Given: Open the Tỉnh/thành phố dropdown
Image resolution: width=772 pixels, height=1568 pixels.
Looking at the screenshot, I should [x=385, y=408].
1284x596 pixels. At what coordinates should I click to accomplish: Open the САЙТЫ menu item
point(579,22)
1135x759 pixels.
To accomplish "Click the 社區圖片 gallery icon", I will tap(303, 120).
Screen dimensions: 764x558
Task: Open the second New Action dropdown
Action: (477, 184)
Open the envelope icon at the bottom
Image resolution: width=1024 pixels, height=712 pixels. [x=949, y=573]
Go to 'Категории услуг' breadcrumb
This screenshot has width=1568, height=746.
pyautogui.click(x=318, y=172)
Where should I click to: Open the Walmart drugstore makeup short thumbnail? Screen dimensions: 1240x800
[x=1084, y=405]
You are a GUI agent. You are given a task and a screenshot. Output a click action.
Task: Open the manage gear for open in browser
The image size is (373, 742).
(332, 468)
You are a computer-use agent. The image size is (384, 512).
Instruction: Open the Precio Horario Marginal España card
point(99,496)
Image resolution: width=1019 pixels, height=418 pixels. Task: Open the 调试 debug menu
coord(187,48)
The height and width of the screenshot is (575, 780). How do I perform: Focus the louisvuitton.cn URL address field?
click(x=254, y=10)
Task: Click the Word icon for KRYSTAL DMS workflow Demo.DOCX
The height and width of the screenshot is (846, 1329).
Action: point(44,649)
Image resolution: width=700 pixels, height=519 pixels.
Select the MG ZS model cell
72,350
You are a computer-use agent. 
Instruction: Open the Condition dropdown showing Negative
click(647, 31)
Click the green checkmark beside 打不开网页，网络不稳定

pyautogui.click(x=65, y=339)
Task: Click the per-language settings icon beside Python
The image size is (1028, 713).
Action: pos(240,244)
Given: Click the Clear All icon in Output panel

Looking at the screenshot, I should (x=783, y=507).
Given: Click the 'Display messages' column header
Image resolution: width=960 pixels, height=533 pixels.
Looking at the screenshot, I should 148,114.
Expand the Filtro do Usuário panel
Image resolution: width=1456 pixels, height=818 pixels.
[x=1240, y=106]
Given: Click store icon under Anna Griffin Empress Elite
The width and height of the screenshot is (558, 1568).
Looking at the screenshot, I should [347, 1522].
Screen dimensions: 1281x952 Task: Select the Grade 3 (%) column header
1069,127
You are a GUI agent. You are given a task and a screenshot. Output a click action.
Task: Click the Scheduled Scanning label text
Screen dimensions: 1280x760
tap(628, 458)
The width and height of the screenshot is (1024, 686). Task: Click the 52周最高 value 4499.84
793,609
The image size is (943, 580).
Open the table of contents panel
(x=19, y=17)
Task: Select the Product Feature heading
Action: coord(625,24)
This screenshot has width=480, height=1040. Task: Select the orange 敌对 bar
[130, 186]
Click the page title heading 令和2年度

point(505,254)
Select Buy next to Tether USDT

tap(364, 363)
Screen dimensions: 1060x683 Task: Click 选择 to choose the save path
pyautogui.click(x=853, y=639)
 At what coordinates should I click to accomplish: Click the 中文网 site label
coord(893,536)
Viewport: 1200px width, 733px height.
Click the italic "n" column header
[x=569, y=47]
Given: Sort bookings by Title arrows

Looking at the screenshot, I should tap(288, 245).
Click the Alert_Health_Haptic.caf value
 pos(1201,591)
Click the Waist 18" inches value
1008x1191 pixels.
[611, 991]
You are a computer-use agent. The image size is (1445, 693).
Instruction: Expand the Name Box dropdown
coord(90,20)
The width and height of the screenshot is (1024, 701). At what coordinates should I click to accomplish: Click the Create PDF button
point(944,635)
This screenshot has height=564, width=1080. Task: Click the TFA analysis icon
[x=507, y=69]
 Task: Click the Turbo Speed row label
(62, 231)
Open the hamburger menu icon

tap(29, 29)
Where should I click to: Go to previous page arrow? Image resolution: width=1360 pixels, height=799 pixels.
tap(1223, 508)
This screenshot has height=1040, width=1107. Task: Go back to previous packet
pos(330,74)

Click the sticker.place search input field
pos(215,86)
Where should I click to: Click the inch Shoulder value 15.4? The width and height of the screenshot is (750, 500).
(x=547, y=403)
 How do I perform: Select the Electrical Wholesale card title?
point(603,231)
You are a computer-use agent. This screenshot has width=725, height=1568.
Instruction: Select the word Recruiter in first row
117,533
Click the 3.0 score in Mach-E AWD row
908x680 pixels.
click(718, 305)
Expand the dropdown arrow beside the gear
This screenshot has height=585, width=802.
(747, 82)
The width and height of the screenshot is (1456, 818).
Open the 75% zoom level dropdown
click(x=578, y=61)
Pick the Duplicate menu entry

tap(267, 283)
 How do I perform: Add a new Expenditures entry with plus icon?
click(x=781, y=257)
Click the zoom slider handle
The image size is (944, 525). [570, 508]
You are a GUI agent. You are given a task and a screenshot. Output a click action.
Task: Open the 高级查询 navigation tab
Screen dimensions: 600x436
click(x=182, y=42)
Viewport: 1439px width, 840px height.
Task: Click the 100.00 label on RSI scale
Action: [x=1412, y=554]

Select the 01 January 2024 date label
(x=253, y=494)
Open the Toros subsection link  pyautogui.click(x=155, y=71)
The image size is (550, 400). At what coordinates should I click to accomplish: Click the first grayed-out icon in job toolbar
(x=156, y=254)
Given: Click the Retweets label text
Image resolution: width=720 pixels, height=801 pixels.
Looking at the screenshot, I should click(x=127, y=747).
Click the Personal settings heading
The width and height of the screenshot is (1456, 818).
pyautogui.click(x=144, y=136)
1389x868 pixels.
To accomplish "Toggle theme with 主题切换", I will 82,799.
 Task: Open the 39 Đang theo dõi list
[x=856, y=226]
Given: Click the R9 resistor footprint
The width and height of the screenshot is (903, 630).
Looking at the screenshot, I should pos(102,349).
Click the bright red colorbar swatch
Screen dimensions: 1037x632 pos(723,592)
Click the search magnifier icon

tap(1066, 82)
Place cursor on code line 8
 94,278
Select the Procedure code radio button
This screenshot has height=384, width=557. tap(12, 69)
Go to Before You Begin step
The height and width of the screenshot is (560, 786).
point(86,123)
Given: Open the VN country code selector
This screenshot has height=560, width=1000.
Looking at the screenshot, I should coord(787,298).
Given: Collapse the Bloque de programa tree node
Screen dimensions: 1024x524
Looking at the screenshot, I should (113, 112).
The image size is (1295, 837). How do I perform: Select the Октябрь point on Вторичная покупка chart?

____

### WHAT NEEDS TO BE DONE
From the material above, retype precisely the lines between the line holding "Where should I click to: Open" and the line holding "You are a computer-use agent. The image size is (384, 512).", inclusive, and nothing beyond them.

### RESPONSE FOR THIS EXERCISE
Where should I click to: Open the Walmart drugstore makeup short thumbnail? Screen dimensions: 1240x800
[x=1084, y=405]
You are a GUI agent. You are given a task and a screenshot. Output a click action.
Task: Open the manage gear for open in browser
The image size is (373, 742).
(332, 468)
You are a computer-use agent. The image size is (384, 512).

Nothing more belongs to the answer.